Figure 3. R1MAb2 induces FGF23 production.

(A and B) Serum FGF23 (A) and PTH (B) levels in male C57BL/6 mice intraperioneally injected with R1MAb2 or isotype control (Control IgG) at 1 mg/kg. The same animals described in Figure 1C and Figure 2 were analyzed at 48 hour post injection. N = 8 mice/group. (C) Serum FGF23 levels in female db/db mice intraperioneally injected with R1MAb1 or isotype control (Control IgG) at 2 mg/kg. The samples were collected at 7 days post injection. N = 6 mice/group. (D and E) Serum FGF23 levels (D) and phosphate levels (E) in male C57BL/6 mice intraperioneally injected with an indicated antibody at 1 mg/kg.
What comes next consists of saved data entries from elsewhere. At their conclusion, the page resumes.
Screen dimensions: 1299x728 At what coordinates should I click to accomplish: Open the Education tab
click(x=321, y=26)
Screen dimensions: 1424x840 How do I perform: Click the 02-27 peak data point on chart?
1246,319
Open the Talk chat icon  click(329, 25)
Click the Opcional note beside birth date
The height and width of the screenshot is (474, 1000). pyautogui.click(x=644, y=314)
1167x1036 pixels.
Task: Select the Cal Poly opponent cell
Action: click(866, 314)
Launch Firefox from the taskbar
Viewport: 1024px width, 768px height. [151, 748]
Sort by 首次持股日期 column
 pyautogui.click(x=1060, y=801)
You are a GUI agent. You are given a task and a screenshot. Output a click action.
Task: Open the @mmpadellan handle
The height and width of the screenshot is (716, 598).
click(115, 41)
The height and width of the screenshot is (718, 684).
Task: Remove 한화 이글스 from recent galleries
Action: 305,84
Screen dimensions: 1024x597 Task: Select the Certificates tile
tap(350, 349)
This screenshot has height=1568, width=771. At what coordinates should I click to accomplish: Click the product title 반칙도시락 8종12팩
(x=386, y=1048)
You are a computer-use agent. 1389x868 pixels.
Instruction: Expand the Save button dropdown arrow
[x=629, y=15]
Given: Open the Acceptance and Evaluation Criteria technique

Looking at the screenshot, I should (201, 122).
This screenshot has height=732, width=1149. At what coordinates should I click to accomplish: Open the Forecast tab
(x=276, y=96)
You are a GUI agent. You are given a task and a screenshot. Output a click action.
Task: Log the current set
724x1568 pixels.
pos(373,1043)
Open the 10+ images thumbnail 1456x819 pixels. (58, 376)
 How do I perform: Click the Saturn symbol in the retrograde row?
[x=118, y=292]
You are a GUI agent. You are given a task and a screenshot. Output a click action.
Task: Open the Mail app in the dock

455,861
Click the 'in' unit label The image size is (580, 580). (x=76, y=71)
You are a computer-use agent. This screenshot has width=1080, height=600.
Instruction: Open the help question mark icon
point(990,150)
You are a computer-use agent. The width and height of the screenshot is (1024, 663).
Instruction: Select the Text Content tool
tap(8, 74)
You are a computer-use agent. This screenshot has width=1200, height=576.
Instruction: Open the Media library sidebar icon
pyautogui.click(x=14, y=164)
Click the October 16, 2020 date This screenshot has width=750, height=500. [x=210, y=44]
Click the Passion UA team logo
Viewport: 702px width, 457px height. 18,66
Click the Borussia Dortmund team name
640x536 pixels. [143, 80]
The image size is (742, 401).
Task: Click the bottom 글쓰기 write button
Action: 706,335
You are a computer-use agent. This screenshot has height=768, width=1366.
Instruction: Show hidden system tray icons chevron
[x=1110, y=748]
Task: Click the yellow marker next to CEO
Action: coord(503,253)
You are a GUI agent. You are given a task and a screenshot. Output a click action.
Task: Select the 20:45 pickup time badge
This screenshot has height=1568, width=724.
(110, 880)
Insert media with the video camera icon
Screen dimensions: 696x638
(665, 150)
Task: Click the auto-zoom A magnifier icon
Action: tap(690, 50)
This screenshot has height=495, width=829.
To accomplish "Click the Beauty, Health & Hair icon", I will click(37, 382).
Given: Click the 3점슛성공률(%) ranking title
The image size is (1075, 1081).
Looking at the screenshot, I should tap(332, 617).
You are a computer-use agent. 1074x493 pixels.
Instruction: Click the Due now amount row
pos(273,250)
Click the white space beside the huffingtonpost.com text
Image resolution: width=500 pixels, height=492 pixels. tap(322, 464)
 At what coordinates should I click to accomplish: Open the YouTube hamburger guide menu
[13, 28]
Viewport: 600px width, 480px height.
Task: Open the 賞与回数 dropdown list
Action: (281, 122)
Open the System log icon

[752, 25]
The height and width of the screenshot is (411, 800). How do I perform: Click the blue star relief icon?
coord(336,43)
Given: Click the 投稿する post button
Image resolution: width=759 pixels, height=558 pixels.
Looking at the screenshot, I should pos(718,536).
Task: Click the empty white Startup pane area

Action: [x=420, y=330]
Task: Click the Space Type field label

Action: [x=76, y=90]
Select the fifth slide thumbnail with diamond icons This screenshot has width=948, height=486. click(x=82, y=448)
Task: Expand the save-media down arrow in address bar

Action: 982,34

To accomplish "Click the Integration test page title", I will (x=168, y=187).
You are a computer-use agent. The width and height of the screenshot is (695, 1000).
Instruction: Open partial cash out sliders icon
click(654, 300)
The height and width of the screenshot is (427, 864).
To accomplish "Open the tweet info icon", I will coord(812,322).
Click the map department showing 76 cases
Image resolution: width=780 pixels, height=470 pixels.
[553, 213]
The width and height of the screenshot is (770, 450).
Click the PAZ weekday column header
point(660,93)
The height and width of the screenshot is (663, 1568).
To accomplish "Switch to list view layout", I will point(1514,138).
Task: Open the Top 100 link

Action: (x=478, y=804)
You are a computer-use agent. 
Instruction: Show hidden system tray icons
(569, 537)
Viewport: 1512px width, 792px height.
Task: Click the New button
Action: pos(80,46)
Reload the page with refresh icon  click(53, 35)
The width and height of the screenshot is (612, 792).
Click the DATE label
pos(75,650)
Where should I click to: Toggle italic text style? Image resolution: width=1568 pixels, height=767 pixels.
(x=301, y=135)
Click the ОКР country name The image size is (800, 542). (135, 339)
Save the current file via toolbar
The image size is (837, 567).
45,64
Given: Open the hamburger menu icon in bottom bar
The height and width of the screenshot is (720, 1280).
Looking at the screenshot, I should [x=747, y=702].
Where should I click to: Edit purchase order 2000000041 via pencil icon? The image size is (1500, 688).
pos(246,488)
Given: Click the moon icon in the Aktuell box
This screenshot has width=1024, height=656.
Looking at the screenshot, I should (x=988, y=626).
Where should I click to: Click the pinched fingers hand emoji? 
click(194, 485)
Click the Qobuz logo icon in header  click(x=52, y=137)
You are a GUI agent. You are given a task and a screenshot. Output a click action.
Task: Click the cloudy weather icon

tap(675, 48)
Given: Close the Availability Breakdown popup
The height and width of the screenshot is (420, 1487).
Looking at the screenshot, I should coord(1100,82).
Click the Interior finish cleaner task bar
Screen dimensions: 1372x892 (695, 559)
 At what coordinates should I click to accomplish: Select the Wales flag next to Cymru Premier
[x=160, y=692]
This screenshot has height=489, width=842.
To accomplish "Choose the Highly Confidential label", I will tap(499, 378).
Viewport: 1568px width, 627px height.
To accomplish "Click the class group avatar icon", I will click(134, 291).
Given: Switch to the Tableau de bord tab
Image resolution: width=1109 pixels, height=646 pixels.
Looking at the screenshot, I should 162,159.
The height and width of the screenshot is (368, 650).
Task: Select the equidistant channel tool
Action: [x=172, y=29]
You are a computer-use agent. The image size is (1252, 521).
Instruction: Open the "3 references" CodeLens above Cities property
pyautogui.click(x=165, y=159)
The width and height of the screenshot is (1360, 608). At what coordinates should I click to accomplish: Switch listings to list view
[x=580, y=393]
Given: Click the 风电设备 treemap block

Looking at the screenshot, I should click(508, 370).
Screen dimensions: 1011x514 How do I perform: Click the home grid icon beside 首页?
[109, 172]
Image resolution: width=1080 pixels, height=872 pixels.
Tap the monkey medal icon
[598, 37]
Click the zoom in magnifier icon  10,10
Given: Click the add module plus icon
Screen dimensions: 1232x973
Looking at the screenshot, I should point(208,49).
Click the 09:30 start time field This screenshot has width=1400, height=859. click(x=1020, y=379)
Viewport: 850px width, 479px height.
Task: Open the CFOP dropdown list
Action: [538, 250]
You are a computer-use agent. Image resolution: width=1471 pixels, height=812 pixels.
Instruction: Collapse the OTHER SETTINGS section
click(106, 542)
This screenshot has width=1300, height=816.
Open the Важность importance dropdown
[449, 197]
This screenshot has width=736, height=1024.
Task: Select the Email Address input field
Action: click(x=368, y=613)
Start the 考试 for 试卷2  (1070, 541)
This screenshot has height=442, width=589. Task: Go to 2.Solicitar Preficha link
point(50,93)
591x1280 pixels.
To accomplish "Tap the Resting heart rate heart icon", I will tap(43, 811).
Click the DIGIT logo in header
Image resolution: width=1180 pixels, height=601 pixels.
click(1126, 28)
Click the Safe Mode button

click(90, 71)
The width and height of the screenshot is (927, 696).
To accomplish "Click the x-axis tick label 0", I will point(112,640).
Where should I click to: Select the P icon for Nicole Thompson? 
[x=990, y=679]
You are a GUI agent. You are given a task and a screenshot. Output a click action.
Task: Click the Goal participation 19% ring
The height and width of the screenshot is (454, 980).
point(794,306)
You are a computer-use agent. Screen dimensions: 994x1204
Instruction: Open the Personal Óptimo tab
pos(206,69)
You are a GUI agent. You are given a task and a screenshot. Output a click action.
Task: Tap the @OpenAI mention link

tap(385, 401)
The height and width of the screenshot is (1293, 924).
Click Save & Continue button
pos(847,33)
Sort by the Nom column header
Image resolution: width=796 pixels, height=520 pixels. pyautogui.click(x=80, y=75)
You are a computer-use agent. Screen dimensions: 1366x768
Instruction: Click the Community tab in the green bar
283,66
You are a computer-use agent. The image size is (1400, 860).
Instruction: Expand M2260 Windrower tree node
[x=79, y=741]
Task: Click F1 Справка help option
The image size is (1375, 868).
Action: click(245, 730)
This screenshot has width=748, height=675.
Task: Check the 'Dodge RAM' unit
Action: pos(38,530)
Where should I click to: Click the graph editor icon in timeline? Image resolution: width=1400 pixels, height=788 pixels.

The samples were collected at 3 days post injection. N = 8 mice/group. (F) FGF23 levels in culture medium after treatment of differentiate rat osteoblast with vitamin D (100 nM), R1MAb1, or isotype control IgG (26.7 nM). The cells were incubated for 48 hours in the presence of the indicated ligand. N = 6 samples/treatment. (A–F) * p<0.05, **<p<0.005, ***<p<0.0005. (G) Differentiated rat osteoblasts were treated with R1MAb2, or isotype control IgG (26.7 nM), for 1 hour and subjected to Western blot analysis to examine phosphorylation of MAPK pathway proteins, CREB and STAT3.